So who’s ready for spring??? This girl right here is! Although we have had a pretty mild winter here in Dallas and I should not complain, but I miss the flowers and most of all my vegetable garden. Which I just reminded myself that I need to do some research on gardening in this new to me climate. I think I can start planting in March! Yippee!
You certainly don’t need a garden to make this soup. Just a bag of carrots and 4 or 5 other ingredients. It’s soooo easy to make and full of veggies!

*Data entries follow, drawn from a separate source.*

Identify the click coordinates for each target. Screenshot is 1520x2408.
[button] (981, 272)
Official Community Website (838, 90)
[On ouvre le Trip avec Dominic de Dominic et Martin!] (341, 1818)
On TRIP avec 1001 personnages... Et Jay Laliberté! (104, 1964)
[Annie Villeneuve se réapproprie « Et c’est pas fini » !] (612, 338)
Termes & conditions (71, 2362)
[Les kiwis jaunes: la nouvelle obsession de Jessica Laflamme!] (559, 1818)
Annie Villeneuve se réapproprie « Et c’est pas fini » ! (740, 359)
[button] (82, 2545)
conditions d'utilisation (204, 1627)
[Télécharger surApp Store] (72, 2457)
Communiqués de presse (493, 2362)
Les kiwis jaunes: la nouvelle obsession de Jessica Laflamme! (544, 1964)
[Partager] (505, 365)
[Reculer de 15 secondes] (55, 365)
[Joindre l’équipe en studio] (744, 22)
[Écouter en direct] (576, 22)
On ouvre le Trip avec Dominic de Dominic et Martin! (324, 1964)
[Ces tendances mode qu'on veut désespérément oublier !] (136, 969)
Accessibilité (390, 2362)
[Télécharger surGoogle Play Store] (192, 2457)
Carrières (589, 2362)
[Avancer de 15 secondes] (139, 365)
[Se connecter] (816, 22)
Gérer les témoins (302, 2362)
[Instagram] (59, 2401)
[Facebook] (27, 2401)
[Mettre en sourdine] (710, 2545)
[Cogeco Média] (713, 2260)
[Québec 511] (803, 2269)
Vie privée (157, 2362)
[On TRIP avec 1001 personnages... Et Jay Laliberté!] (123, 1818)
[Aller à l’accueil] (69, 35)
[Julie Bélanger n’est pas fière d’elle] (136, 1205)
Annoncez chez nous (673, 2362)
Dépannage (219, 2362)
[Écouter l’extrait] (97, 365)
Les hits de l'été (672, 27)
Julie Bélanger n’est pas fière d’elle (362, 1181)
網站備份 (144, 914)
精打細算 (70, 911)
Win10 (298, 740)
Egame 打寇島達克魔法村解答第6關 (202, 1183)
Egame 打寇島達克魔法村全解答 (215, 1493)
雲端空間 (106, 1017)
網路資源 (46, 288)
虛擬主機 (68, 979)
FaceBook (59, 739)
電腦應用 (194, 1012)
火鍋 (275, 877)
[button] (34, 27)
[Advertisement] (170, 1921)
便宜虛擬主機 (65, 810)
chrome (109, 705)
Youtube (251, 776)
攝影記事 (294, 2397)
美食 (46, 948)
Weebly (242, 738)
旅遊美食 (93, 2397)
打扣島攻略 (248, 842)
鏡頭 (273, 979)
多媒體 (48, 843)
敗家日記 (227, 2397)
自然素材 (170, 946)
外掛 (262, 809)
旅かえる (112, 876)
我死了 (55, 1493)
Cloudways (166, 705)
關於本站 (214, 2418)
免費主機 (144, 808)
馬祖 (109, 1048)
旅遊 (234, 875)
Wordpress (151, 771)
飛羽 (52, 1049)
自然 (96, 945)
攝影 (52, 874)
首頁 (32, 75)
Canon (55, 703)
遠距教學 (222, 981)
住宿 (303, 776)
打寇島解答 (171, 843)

For the seasoning I used Simply Organic’s Sweet Cinnamon Chili seasoning packet. If you don’t have that you can easily mix in a small bowl 1/2 teaspoon cinnamon, 1/4 teaspoon red pepper flakes (optional for spice), 1/4 teaspoon garlic powder, 1/4 teaspoon onion powder, dash of cumin, salt and pepper.
- 2 tablespoons oil
- 1 pound carrots, peeled and sliced
- 2 leeks, white part only, chopped
- 4 cups vegetable broth
- 1/2 packet of Simply Organic Sweet Cinnamon Chile Crazy Awesome Veggies
- 1 15 ounce canned coconut milk
- Greek yogurt (optional)
- Heat oil in a large pot over medium high heat. Add sliced carrots and leeks and saute for 5-8 minutes, stirring frequently.
- Add vegetable broth and half the packet of Sweet Cinnamon Chile Crazy Awesome Veggies. Simmer for 20 minutes or until carrots are soft.
- Stir in canned coconut milk and simmer for another 2 minutes. Use and immersion blender or carefully ladle into a blender and blend until smooth.
- Top with a dollop of Greek yogurt.